Authors' Affiliations: ¹ Laboratory of Molecular Endocrinology, Division of Cellular and Molecular Research, National Cancer Centre; Departments of ² General Surgery and ³ Experimental Surgery, Singapore General Hospital, Singapore, Singapore; ⁴ Discovery Biology and ⁵ Discovery Medicine and Clinical Pharmacology, Bristol-Myers Squibb, Princeton, New Jersey; and ⁶ Cancer and Cell Biology Division, Translational Genomics Research Institute, Phoenix, Arizona

Requests for reprints: Hung Huynh, Laboratory of Molecular Endocrinology, Division of Cellular and Molecular Research, National Cancer Centre of Singapore, Singapore 169610, Singapore. Phone: 65-436-8347; Fax: 65-226-5694; E-mail: cmrhth{at}nccs.com.sg.

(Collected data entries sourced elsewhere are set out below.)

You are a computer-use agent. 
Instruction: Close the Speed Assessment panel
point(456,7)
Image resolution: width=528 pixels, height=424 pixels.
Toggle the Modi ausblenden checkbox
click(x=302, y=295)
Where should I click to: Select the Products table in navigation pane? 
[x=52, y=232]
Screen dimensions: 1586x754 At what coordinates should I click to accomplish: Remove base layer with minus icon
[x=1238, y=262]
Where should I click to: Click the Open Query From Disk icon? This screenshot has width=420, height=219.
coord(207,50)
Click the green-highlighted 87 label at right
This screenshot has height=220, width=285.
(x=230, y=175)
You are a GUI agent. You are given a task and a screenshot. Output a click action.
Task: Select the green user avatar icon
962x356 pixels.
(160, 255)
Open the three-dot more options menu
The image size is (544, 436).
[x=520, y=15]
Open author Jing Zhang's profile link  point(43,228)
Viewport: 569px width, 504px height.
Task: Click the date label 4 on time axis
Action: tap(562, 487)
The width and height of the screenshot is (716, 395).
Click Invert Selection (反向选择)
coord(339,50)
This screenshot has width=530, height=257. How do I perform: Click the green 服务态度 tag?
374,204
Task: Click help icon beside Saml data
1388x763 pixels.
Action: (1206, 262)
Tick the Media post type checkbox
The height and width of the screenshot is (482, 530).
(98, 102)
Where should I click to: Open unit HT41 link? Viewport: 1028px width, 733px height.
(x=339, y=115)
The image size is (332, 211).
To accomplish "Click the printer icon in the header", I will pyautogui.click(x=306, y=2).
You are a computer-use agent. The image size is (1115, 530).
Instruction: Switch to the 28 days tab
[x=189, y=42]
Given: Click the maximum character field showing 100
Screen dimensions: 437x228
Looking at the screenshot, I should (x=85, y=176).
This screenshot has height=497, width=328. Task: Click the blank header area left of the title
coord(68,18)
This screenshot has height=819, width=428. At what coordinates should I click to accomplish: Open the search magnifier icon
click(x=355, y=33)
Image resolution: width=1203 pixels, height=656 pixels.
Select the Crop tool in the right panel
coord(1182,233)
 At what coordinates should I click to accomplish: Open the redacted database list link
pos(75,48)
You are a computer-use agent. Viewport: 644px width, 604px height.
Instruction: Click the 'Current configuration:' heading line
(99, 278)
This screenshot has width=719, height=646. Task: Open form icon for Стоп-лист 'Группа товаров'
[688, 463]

Purpose: Hepatocellular carcinoma (HCC) is the fifth most common primary neoplasm; surgery is the only curative option but 5-year survival rates are only 25% to 50%. Vascular endothelial growth factor (VEGF) and fibroblast growth factor (FGF) are known to be involved in growth and neovascularization of HCC. Therefore, agents that target these pathways may be effective in the treatment of HCC. The aim of this study was to determine the antineoplastic activity of brivanib alaninate, a dual inhibitor of VEGF receptor (VEGFR) and FGF receptor (FGFR) signaling pathways.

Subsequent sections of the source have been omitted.